RECORDS SHOWN Block Start

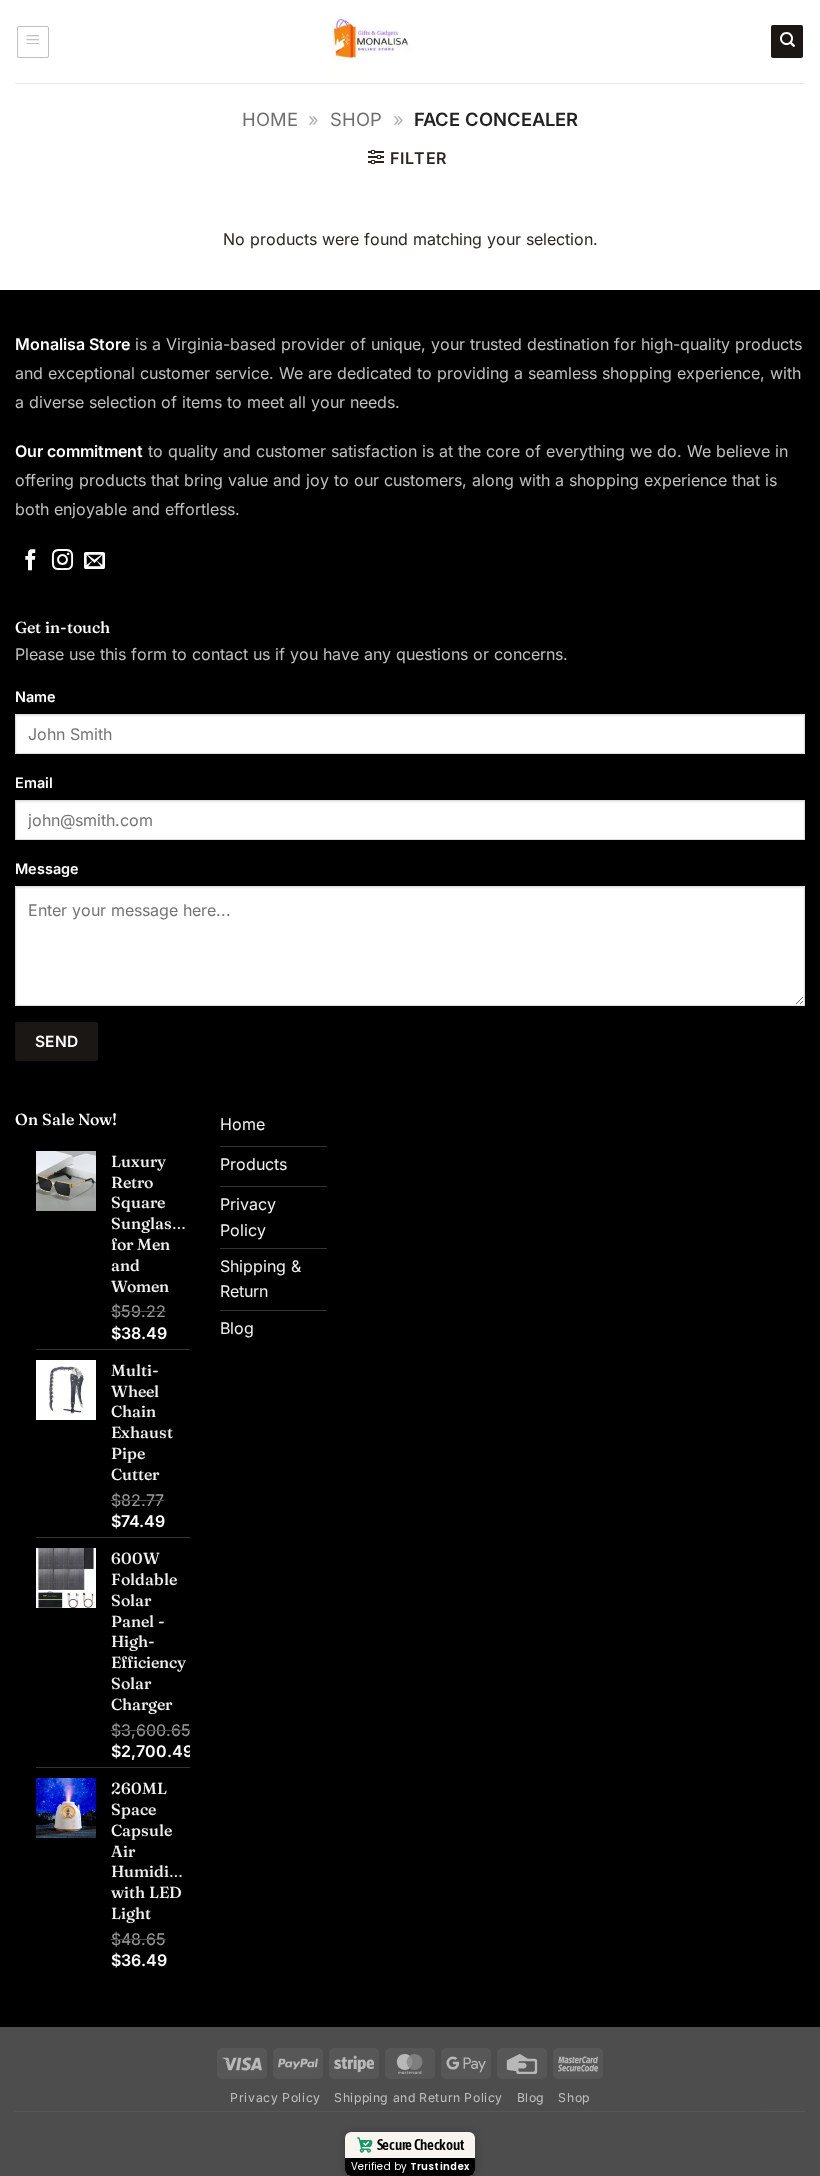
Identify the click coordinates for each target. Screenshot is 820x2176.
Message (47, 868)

RECORDS SHOWN Block End
RECORDS SHOWN Block Start

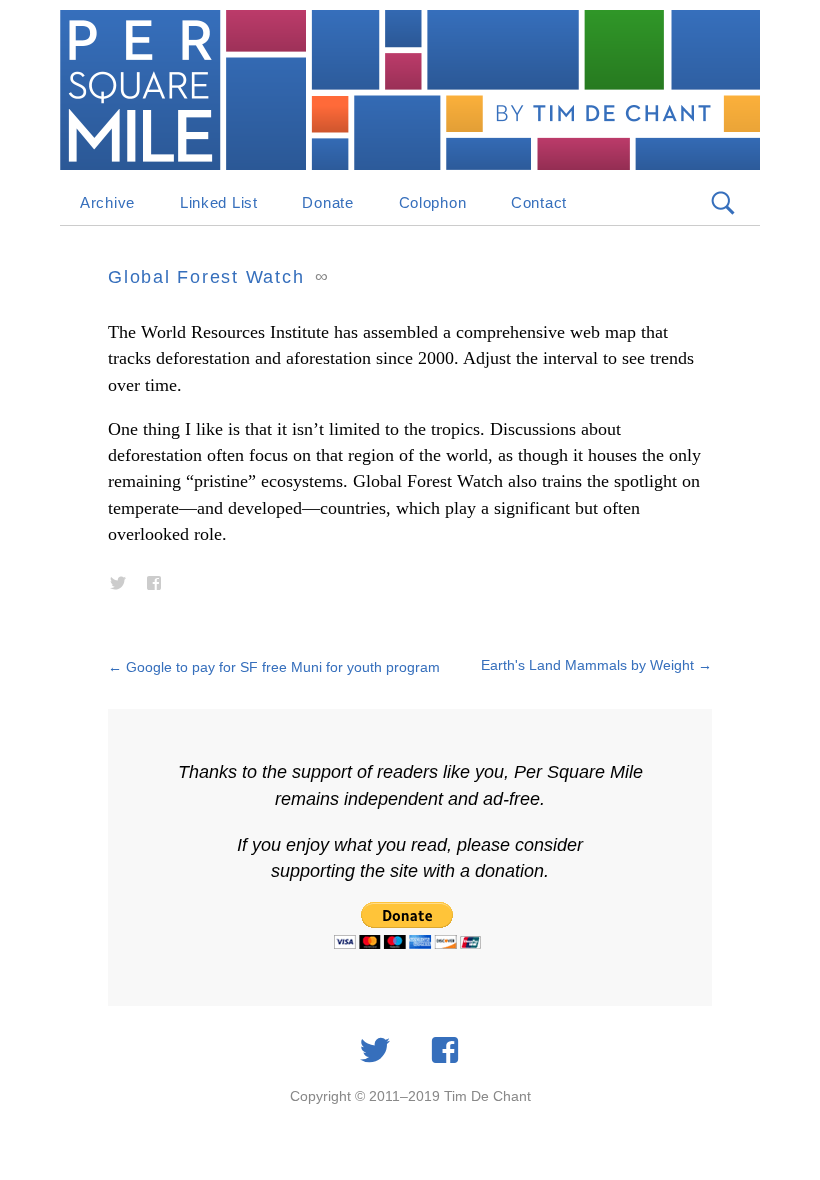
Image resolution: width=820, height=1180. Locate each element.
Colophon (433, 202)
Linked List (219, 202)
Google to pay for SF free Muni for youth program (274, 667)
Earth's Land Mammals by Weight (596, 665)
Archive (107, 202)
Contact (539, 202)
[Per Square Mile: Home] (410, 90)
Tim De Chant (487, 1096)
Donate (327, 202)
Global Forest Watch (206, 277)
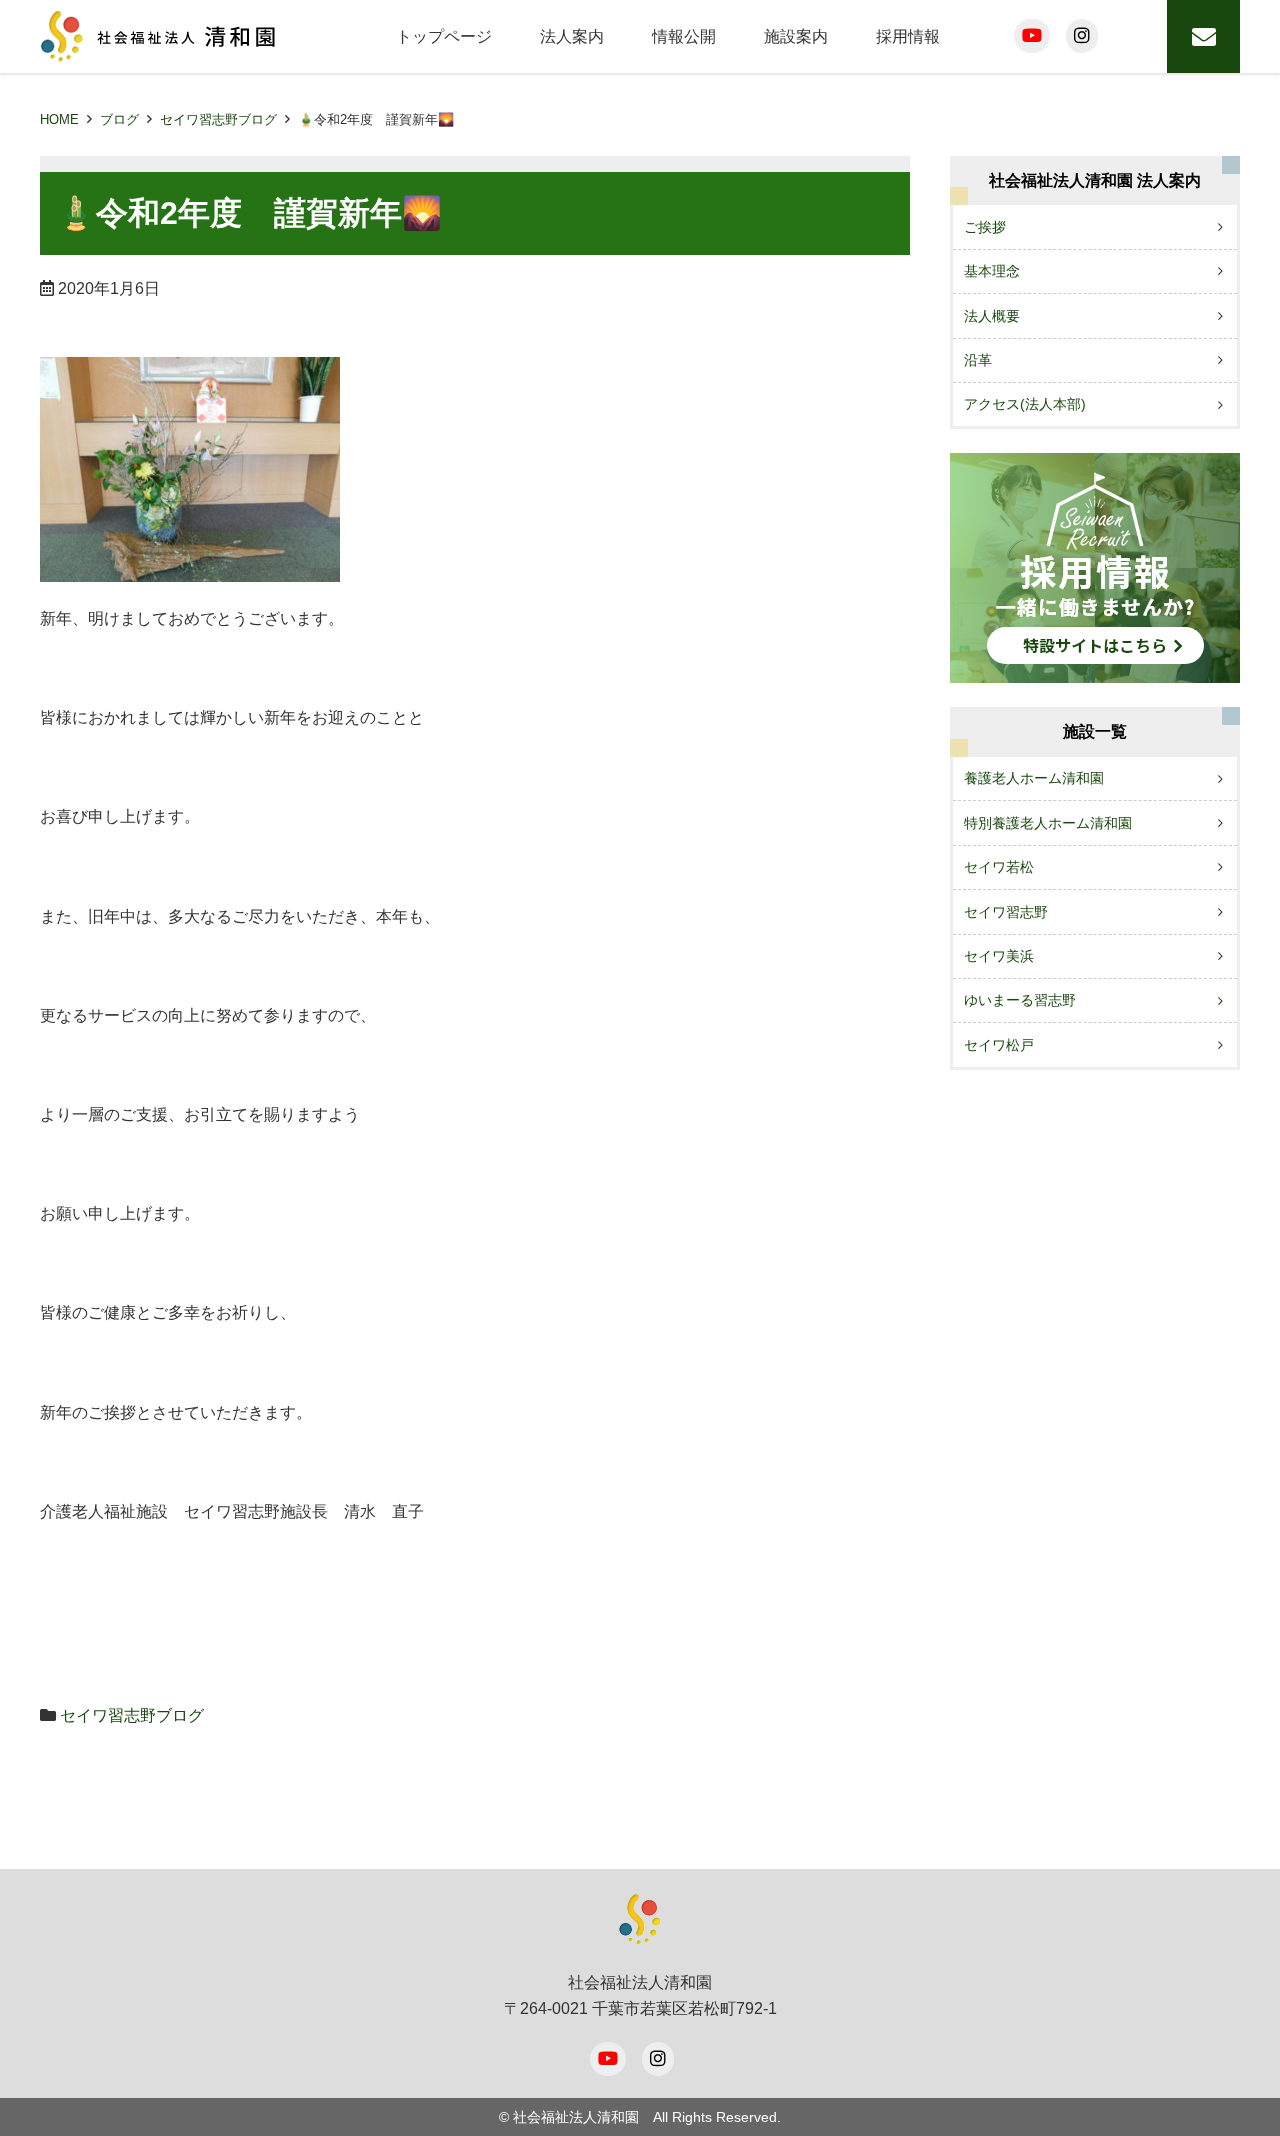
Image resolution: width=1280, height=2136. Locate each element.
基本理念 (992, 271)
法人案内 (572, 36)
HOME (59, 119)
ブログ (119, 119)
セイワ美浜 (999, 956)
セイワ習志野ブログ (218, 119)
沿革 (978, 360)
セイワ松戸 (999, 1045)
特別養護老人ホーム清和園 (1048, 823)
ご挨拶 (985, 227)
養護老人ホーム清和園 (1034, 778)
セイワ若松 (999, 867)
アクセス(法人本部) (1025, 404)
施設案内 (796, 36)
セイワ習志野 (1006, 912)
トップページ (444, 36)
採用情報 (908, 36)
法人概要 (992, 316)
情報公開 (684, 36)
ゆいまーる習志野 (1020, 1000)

RECORDS SHOWN Block End
RECORDS SHOWN Block Start

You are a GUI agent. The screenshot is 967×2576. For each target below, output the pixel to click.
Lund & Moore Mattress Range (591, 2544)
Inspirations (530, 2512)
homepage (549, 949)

RECORDS SHOWN Block End

* AIM OF THE TASK *
From the data above, report how many lines hold the word "height", answering with the number by itself.

* RESPONSE BOX *
2